Medical facilities were not listed in the comp plan for the suburban area, in fact they are a separate commercial use category as defined in Sec. 27-114 from office and therefore it is my belief that medical service facilities are not intended in this character area, nor should they be allowed as home occupations in the Suburban Neighborhood area but based on our Comp Plan general office uses may be considered.

Please allow me to read into the record the definitions of the commercial use categories of Medical Service and Office found in Sec. 27-114 so that you can see that this application clearly falls into Medical Service category and that our community delineated the difference of medical from the category of office.

As I stated we have eight character areas and for the record, please allow me to remind you of what they are as some allow a residential component and others do not.   Only those that allow residential component can apply for Home Occupations.

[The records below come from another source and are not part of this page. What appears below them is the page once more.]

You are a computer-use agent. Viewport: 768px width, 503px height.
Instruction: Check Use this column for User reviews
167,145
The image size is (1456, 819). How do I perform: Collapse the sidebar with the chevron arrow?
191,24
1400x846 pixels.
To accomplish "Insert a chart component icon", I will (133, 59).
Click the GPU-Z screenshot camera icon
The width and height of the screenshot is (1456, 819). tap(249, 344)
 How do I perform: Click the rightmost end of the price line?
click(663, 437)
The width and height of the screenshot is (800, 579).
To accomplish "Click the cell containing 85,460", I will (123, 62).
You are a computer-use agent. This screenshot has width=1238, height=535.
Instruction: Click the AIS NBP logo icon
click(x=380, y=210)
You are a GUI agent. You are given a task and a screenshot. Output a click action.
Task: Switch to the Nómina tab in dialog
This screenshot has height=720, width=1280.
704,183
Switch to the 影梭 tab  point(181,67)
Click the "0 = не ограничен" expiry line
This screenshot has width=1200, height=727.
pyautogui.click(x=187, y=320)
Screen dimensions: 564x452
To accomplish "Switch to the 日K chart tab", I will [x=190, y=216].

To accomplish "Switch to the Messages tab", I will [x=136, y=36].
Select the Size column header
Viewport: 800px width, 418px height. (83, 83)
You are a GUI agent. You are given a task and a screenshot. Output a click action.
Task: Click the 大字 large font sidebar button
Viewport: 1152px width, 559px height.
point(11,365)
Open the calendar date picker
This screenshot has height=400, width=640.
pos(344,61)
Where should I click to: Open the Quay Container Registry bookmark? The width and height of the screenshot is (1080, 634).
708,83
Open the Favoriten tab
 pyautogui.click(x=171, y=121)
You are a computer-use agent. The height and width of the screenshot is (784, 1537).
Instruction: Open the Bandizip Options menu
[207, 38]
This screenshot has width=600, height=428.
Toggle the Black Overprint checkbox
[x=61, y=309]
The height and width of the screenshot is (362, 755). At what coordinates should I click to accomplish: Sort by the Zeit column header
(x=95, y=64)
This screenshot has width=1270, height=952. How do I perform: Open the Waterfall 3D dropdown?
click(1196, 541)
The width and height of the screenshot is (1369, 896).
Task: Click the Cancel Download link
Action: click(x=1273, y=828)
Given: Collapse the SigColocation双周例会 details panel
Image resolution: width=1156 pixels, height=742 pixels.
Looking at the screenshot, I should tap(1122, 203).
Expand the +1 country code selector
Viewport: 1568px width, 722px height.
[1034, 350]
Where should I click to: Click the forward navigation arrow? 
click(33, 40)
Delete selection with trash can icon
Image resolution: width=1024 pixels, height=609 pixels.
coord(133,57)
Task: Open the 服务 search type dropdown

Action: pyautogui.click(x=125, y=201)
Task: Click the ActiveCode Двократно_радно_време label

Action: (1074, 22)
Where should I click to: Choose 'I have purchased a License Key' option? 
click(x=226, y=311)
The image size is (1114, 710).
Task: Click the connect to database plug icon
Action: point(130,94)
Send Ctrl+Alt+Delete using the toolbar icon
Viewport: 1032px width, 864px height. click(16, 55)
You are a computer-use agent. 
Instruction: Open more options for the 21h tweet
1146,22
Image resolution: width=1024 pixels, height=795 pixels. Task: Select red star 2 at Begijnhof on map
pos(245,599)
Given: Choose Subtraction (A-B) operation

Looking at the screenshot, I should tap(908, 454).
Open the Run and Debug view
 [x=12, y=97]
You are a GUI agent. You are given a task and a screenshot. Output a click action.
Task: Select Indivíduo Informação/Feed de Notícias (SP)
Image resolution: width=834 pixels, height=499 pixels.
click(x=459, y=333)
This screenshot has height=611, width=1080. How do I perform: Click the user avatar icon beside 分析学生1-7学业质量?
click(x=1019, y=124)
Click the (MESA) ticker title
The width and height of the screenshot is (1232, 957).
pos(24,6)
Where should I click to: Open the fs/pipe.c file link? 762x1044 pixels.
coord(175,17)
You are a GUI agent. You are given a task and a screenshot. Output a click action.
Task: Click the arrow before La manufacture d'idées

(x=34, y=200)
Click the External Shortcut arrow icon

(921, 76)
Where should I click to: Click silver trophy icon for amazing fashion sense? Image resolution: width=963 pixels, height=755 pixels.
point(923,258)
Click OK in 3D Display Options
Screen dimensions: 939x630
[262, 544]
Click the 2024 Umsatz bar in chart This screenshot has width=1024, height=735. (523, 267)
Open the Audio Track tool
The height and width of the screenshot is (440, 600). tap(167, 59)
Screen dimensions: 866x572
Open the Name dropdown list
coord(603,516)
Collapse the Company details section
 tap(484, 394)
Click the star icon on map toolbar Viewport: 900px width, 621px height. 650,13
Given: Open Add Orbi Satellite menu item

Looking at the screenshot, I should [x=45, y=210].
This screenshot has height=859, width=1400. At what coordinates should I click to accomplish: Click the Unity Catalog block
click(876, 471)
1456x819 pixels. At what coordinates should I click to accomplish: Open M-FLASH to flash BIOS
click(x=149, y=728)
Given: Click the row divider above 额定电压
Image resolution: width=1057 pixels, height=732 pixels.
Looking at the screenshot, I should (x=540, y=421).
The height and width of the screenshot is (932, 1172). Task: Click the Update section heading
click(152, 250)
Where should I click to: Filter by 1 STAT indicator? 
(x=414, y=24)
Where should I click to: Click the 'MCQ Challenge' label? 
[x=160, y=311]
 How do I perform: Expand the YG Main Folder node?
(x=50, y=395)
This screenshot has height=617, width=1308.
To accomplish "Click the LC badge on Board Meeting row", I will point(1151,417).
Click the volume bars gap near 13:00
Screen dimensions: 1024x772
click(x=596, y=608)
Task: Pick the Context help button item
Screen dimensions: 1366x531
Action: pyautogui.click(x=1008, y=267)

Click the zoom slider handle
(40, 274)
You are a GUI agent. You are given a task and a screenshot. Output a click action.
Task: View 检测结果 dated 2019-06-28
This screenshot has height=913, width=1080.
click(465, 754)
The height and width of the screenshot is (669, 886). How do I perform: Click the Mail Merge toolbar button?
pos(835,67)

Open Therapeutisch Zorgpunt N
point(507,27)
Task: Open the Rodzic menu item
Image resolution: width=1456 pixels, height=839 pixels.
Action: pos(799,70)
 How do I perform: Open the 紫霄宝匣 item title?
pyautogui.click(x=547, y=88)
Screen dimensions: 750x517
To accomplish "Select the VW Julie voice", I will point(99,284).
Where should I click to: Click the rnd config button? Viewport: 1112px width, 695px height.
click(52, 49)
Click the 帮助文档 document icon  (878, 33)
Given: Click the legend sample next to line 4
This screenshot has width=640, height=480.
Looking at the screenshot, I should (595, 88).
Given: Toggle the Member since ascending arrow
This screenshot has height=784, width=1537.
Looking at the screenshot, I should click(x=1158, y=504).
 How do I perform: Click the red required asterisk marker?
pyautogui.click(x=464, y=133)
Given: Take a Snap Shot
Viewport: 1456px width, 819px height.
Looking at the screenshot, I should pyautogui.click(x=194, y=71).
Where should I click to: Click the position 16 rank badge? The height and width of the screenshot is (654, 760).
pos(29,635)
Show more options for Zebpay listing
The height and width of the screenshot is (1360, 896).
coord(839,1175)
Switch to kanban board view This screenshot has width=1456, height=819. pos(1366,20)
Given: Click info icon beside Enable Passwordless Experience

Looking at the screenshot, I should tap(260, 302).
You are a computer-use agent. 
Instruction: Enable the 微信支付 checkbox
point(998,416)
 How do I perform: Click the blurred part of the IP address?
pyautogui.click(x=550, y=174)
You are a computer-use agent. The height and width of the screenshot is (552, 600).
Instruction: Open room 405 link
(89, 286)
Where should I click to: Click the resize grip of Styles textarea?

1. Perimeter Center   -   Allows Residential
2. Dunwoody Village - Allows Residential
3. Georgetown   -   Allows Residential
4. Institutional Center -  Does Not Allow Typical Residential
5. Mount Vernon East - Does Not Allow Residential
6. Multi-Family / Mixed Use    -   Allows Residential
7. Winters Chapel -   Allows Residential

8. and finally making up close to 65% of our land mass and 95% of our single family homes is the Suburban Neighborhood classification and it clearly Allows Residential.

The City of Dunwoody has many different housing options and they are located in five different character areas within the city whereby our Comprehensive Land Use plan intended for us to treat them differently as per the specific words listed in our document.  This item today is the first opportunity for us to delineate these differences between the Character Areas and tonight we will decide if Medical Services are to be an allowable use in the Suburban Neighborhood classification.

As I have already argued that Medical Services are not listed in the Suburban Neighborhood character area, nor do I believe that they are they intended to be allowed as a home occupation where they are not listed.  Reading of the other character areas where residential is allowed could also be interpreted as allowing a much wider range of commercial & mixed uses in the home vs the Suburban Neighborhood which has a very narrow allowance for only office possibilities.

1. Perimeter Center   - The area is quoted as creating the conditions of possible true “live-work” environment., it allows mixed use, has a high level of employment uses therefore this character area would allow a greater mix of home occupations to be approved.

2. Dunwoody Village - allows mixed use and specifically allows “live-work” units where a greater mix of home occupations could be allowed.

3. Georgetown   -   The City seeks a dynamic mix of uses in the Georgetown area and it allows institutional uses, commercial, office, townhome, other occupied housing, and mixed-use therefore a greater mix of home occupations could be envisioned.

4. Multi-Family / Mixed Use    This character area is only listed in one large multi-family apartment complex near I285 which is currently behind secured gates but the future allowance of mixed use intends that it would be open to a greater mix of home occupation allowances.

5. Winters Chapel -   This character area envisions Multi-family as part of Mixed-Use, along with attached and detached single-family, small office and neighborhood scale commercial, therefore a greater mix of home occupations could be envisioned.

I again reiterate that this Home Occupation, Special Land Use Permit application for a medical facility in the Suburban Neighborhood character area is inconsistent with the policies of the comprehensive land use plan and as I believe it conflicts with our communities’ vision, I will not vote to approve.   
I yield back to the Mayor and my fellow Council Members for discussion or questions but when appropriate I will make a motion to deny this SLUP based on 27-359 paragraph 1 failing to be consistent with our Comprehensive Land Use Plan.